Twice this year, President Obama asked federal agencies to review regulations to ensure that they are not interfering with efforts to rebuild the U.S. economy. In January, he signed an executive order directing agencies to use the "least burdensome tools" that take "into account benefits and cost" and "[promote] economic growth … and job creation."
Either the Environmental Protection Agency didn't get the memo or it was lost under the growing stack of regulations the agency is advancing at record speed.
Last week, the EPA said it would soon release updated ozone regulations that are going to kill jobs and impose substantial costs on the U.S. economy—at least $90 billion, by its own estimates, and $1 trillion annually between 2020 and 2030 according to industry estimates.
"Good" ozone in the upper atmosphere protects us from ultraviolet radiation, but at ground level it can affect human health and is the main constituent of urban smog.

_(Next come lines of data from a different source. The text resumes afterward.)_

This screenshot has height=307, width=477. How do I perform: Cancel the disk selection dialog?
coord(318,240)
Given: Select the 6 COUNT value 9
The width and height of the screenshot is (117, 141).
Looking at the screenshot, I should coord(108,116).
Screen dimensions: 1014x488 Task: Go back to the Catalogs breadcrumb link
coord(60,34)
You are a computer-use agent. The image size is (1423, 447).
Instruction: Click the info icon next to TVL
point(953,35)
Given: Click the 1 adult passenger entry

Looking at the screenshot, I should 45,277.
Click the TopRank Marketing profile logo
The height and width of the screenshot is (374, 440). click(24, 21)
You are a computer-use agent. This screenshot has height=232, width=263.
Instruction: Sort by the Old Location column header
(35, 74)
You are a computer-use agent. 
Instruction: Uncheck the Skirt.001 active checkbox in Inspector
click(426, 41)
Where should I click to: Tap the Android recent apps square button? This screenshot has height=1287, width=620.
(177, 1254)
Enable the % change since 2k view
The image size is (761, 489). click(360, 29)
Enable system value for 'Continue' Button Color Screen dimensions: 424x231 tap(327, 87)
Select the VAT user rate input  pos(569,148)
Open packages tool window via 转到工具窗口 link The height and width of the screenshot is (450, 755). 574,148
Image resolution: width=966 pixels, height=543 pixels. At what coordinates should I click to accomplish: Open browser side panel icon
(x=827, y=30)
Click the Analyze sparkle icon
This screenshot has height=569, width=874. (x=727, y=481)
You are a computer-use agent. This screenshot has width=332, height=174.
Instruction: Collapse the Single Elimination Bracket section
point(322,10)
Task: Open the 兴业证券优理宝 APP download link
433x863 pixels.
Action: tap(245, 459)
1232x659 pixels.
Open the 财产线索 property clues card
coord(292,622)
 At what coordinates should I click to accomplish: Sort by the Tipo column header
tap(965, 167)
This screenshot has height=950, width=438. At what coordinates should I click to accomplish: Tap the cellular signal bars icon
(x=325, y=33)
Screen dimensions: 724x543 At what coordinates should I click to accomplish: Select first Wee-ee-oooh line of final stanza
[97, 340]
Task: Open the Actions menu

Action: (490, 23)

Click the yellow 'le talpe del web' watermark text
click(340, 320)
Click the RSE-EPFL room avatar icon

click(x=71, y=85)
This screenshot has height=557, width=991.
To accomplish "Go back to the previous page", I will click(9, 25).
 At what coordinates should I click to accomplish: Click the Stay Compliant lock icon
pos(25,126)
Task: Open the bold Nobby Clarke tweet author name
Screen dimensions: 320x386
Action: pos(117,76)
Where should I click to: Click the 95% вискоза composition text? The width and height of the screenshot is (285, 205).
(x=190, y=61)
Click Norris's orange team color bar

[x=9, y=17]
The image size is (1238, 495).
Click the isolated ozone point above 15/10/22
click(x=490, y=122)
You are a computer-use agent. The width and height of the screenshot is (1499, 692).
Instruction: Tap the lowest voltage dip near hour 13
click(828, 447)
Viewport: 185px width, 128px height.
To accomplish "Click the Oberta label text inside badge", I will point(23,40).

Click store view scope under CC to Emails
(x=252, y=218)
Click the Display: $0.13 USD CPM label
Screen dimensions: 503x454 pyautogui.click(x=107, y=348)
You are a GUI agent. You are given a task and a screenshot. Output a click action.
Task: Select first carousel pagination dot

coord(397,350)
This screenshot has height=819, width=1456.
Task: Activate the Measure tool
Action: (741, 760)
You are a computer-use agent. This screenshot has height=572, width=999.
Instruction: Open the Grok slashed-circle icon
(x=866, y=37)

This "bad" ozone comes mostly from vehicle exhaust and industrial emissions, but can also come from natural sources.
The EPA has already missed four self-imposed deadlines (most recently last month) to impose new standards. And environmentalists are not happy about this. Earthjustice and other environmental groups have demanded that the EPA immediately release their rule, stating that the agency "has run out of excuses for any more stalling on this decision."
But this is hubris. EPA is under no obligation to develop new regulations at this time. The Clean Air Act—the legal basis for most federal air quality regulations—requires the EPA to review national air quality standards every five years. If they find that current thresholds are detrimental to health, the EPA can go through the process of setting a new, scientifically-backed standard. The last time these standards were reviewed was three years ago. Legally, EPA is not obliged to initiate a review for another two years.
So, why is it doing so now? Is smog on the rise? Nope. According to the EPA, ozone levels have been falling year after year. Since 1980, ozone emissions have fallen by nearly 50 percent.